Hi team, I am working on the shopify tap which Mat...
# singer-tap-development
t
Hi team, I am working on the shopify tap which Matatika team built (THANK YOU SO MUCH !!), I think the customer stream is failing when an empty array is returned in one of the attribute in the json response. Would you happen to know if i am dealing with some python version issue or a big query problem, below is the screeenshot of the data and the error. (1) Screenshot #1 - is the data from the stream (2) Screenshot#2 where i think the customer.json schema is failing. (3) Screenshot #3 is the error i am receiving . Any thoughts on where the issue might be @aaron_phethean @Reuben (Matatika)
d
target-bigquery doesn't allow empty records like that. You have to fill out any empty {} in the schema. I believe some database targets allow it, but not BigQuery. Ideally, the target should handle those fields as JSON. You can overcome this by using
--catalog your-fixed-schema.json
when running meltano elt
t
Thank you, Dan! Can you clarify a sample json for “your-fixed-schema.json” would look like so that i can test run it? sorry i am new to this stuff.
d
heres what a catalog file looks like https://hub.meltano.com/singer/spec/#catalog-files. You would have to add in the schema you have

here

, and fill out the empty {} in tax_exemptions that describes whatever your data looks like
If you don't need tax_exemptions, you can probably just remove it from your catalog and it should work.
a
Great work @dan_ladd - to confirm my understanding, we should make a PR to target-bigquery to fix it for everyone?
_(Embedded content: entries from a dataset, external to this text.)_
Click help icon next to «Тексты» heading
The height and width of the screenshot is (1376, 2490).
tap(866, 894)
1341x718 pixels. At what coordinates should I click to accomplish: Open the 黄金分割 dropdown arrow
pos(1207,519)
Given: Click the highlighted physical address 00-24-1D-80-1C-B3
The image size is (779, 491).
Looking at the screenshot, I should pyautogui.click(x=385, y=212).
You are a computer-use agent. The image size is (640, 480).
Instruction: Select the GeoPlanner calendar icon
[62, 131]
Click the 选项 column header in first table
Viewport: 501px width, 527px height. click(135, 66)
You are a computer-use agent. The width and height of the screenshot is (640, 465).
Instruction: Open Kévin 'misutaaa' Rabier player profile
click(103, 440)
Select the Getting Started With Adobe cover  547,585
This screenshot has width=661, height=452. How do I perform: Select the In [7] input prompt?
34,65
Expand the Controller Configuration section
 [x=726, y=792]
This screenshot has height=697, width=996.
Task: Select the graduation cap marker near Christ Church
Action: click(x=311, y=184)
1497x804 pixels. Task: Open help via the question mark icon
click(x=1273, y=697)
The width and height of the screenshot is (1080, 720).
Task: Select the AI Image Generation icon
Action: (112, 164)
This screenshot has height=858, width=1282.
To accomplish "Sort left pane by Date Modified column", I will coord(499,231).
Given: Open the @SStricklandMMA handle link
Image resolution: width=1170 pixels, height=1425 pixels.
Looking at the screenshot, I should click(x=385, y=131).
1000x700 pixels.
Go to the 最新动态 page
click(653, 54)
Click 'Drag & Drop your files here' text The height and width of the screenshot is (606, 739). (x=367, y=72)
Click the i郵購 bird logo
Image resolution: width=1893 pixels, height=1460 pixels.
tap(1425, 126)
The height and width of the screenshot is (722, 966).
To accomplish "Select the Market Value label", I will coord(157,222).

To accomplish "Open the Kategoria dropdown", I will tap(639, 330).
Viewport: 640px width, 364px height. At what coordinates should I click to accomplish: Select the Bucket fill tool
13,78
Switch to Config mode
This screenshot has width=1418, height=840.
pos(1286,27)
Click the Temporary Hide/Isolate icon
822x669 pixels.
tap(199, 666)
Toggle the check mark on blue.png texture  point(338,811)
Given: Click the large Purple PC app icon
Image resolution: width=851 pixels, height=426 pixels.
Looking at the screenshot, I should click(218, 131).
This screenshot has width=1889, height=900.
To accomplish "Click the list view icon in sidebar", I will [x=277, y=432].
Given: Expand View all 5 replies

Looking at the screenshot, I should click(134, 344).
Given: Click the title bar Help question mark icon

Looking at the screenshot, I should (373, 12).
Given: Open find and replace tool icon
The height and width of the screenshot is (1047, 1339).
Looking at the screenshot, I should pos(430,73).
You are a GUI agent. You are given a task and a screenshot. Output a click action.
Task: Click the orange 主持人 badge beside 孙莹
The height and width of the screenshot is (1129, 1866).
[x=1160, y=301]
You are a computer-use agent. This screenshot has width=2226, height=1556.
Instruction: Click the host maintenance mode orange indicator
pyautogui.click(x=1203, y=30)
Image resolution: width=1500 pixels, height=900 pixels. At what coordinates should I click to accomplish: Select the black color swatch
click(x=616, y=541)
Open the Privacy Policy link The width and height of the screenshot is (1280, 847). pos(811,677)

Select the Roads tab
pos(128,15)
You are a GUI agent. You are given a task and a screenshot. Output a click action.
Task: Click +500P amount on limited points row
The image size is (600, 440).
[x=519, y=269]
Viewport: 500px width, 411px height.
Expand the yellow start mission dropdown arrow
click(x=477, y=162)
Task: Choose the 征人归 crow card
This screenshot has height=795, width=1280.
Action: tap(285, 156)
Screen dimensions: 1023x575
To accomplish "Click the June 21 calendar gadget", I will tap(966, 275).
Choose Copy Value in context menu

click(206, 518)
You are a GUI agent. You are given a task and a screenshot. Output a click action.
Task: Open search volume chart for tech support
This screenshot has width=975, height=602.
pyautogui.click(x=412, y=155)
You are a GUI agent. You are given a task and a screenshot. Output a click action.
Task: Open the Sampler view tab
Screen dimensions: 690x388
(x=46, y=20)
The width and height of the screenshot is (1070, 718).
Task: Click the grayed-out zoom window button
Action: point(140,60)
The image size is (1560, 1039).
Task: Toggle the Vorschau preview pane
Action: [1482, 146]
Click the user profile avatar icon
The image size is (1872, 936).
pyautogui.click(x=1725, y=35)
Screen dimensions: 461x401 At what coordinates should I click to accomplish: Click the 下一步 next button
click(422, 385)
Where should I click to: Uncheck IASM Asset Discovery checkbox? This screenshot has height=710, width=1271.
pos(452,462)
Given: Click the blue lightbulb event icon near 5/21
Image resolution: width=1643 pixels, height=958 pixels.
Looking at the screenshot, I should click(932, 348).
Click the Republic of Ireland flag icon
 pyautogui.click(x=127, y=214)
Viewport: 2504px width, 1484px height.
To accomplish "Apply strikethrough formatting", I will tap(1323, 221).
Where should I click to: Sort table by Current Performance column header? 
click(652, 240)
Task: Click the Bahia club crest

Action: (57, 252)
We currently test daily with a postgres target, and weekly with snowflake target. Adding big query testing has been on our plan for awhile!
Glad you are getting use from the tap @trinath let me know if need any help. Another item on our plan was to release dbt models to the dbt hub. DM me if you want to chat about that or anything else.
d
Yea, Ideally this would be fixed in the default target-bigquery for support of the JSON type. I haven't had a chance to look into it yet. @alexander_butler has been working on a new sdk based target-bigquery that likely won't run into this issue. Since everything is initially ingested as raw json, which can then be parsed out.
a
Yeah it on the agenda to put it on the hub but as-is it will already handle this case by using a fixed schema where all data is loaded into a JSON column. You can unpack it with dbt during staging. It also can automatically generate the DDL to create a view on top of the ingested data which should unpack it/provide typing for you.
There are 3 denormalized load pathways (unpacking in flight) and 4 fixed schema pathways that leverage every bigquery load method from streaming, to storage write api, to GCS staging bucket -> load job, to batch load job from memory.
t
Thnak you all for the help, really appreciate it. I think i might end up using postgres to land all the data and maybe then load it to bigquery for any analytic workloads. Seems like directly loading into bigquery might not be a production ready approach
a
I think the risk/reward of trying my variant of target-bigquery with tap-shopify to see if it just works might obviate the added complexity of a 2 step pipeline? 🤷 I use it in production across many taps successfully but I have no vested interest at the same time so do what works for you 😃
t
ah i see the approach you are recommending, i will give this a shot. Appreciate the advise.